* _Task objective_
Write out every line of the listing below as a numbered list, omitting any blank lines.

* _Records to use_
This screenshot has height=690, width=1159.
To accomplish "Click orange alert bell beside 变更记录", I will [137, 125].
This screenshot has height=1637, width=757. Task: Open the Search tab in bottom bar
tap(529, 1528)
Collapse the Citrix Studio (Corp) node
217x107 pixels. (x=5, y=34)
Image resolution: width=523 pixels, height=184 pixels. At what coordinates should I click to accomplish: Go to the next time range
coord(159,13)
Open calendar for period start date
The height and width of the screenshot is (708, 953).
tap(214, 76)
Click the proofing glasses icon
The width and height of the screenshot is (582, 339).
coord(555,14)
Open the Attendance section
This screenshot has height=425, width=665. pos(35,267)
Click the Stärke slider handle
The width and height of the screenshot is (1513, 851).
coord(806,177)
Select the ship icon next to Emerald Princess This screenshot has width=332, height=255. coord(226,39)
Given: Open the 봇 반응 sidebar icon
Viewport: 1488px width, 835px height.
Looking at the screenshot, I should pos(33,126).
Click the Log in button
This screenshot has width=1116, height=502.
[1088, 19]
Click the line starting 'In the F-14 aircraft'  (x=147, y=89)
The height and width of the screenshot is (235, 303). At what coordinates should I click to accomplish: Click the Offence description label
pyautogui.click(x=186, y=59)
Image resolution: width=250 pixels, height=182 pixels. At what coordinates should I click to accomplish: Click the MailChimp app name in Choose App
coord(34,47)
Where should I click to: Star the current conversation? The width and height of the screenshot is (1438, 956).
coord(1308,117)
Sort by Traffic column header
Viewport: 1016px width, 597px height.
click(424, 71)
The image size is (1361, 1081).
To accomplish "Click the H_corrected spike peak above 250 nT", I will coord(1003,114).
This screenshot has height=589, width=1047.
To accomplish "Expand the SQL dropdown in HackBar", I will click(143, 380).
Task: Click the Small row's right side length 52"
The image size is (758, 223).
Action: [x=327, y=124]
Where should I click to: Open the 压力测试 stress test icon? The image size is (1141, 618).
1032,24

* _Written response_
1. This screenshot has height=690, width=1159.
2. To accomplish "Click orange alert bell beside 变更记录", I will [137, 125].
3. This screenshot has height=1637, width=757. Task: Open the Search tab in bottom bar
4. tap(529, 1528)
5. Collapse the Citrix Studio (Corp) node
6. 217x107 pixels. (x=5, y=34)
7. Image resolution: width=523 pixels, height=184 pixels. At what coordinates should I click to accomplish: Go to the next time range
8. coord(159,13)
9. Open calendar for period start date
10. The height and width of the screenshot is (708, 953).
11. tap(214, 76)
12. Click the proofing glasses icon
13. The width and height of the screenshot is (582, 339).
14. coord(555,14)
15. Open the Attendance section
16. This screenshot has height=425, width=665. pos(35,267)
17. Click the Stärke slider handle
18. The width and height of the screenshot is (1513, 851).
19. coord(806,177)
20. Select the ship icon next to Emerald Princess This screenshot has width=332, height=255. coord(226,39)
21. Given: Open the 봇 반응 sidebar icon
22. Viewport: 1488px width, 835px height.
23. Looking at the screenshot, I should pos(33,126).
24. Click the Log in button
25. This screenshot has width=1116, height=502.
26. [1088, 19]
27. Click the line starting 'In the F-14 aircraft'  (x=147, y=89)
28. The height and width of the screenshot is (235, 303). At what coordinates should I click to accomplish: Click the Offence description label
29. pyautogui.click(x=186, y=59)
30. Image resolution: width=250 pixels, height=182 pixels. At what coordinates should I click to accomplish: Click the MailChimp app name in Choose App
31. coord(34,47)
32. Where should I click to: Star the current conversation? The width and height of the screenshot is (1438, 956).
33. coord(1308,117)
34. Sort by Traffic column header
35. Viewport: 1016px width, 597px height.
36. click(424, 71)
37. The image size is (1361, 1081).
38. To accomplish "Click the H_corrected spike peak above 250 nT", I will coord(1003,114).
39. This screenshot has height=589, width=1047.
40. To accomplish "Expand the SQL dropdown in HackBar", I will click(143, 380).
41. Task: Click the Small row's right side length 52"
42. The image size is (758, 223).
43. Action: [x=327, y=124]
44. Where should I click to: Open the 压力测试 stress test icon? The image size is (1141, 618).
45. 1032,24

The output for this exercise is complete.